In PyTorch, an optimizer takes care of weight updates. The most common optimizer is stochastic gradient descent (SGD).

### Manual optimization

In [None]:
# Initialize the model and loss function
model = nn.Sequential(nn.Linear(16, 8),
                      nn.Linear(8, 4),
                      nn.Linear(4, 2))
criterion = nn.CrossEntropyLoss()

# Define the input data and target labels
inputs = torch.randn(2, 16)
labels = torch.LongTensor([0, 1])

# Compute the forward pass
outputs = model(inputs)

# Compute the loss
loss = criterion(outputs, labels)

# Compute the gradients using backpropagation
loss.backward()

# Learning rate is typically small
lr = 0.001

# Update the weights
weight = model[0].weight
weight_grad = model[0].weight.grad
weight = weight - lr * weight_grad

# Update the biases
bias = model[0].bias
bias_grad = model[0].bias.grad
bias = bias - lr * bias_grad

print(weight, bias)

### Using the PyTorch optimize

In [None]:
import torch.optim as optim

# Create the optimizer
optimizer = optim.SGD(model.parameters(), lr=0.001)

# Update the model's parameters using the optimizer
optimizer.step()

print(weight, bias)

Note: In the code above, the optimizer is an instance of the stochastic gradient descent (SGD) algorithm, which is a popular optimization algorithm used in deep learning. The learning rate (lr) is set to 0.001, which determines how much the optimizer should adjust the parameters based on the gradients of the loss function.
After defining the optimizer, the step() method is called to update the model's parameters based on the gradients computed during backpropagation. This step is typically executed inside a training loop, where the model is iteratively trained on mini-batches of data.
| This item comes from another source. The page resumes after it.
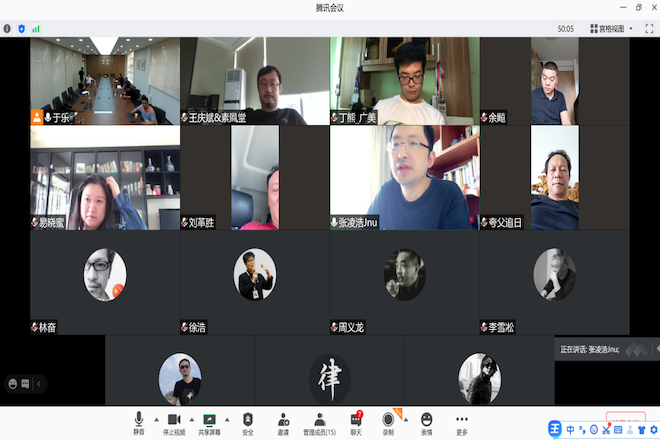This screenshot has height=440, width=660.
Task: Expand share options arrow beside 共享屏幕
Action: (227, 419)
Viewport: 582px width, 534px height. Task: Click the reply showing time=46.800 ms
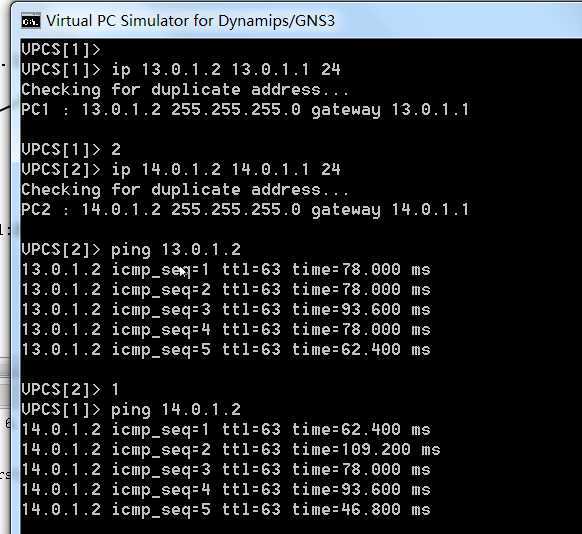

### 5. Define a training loop 

In [None]:
# Create an instance of the MyDataset class and a DataLoader to load the data in batches.
dataset = MyDataset('data/ds_salaries_clean.csv')
dataloader = DataLoader(dataset, batch_size=4, shuffle=True)

# Create the model
model = nn.Sequential(nn.Linear(4, 2),nn.Sigmoid(),nn.Linear(2, 1))

# Create the loss and optimizer
criterion = nn.MSELoss()
optimizer = optim.SGD(model.parameters(), lr=0.001)

num_epochs = 10

# Loop through the dataset multiple times
for epoch in range(num_epochs):
    for data in dataloader:
        # Set the gradients to zero
        optimizer.zero_grad()
        # Get feature and target from the data loader
        feature, target = data
        # Run a forward pass
        pred = model(feature)
        # Compute loss and gradients
        loss = criterion(pred, target)
        loss.backward()
        # Update the parameters
        optimizer.step()

def show_results(model, dataloader):
    """
    The show_results function takes a PyTorch model and a PyTorch DataLoader object as input and    prints the ground truth and predicted values for each batch in the DataLoader.

    Parameters:
            model: a PyTorch model object that takes in features as input and outputs predicted                     values.
            dataloader: a PyTorch DataLoader object that contains the input features and target                     salaries in batches.
    Returns:
            None.
    """
    with torch.no_grad():
        for data in dataloader:
            feature, target = data
            pred = model(feature)
            for i in range(len(feature)):
                print(f"Truth value: {target[i]:.3f}. Predicted value: {pred[i][0]:.3f}.")
                
show_results(model, dataloader)

Note: The code above trains a neural network model using PyTorch to predict salaries based on a dataset of employee features. The dataset is loaded into an instance of the MyDataset class and a DataLoader is created to load the data in batches. The neural network model consists of two linear layers with sigmoid activation function between them. The mean squared error loss function and stochastic gradient descent optimizer are used to train the model for 10 epochs. The show_results function is then called to display the predicted and ground truth salaries for each data point in the dataset.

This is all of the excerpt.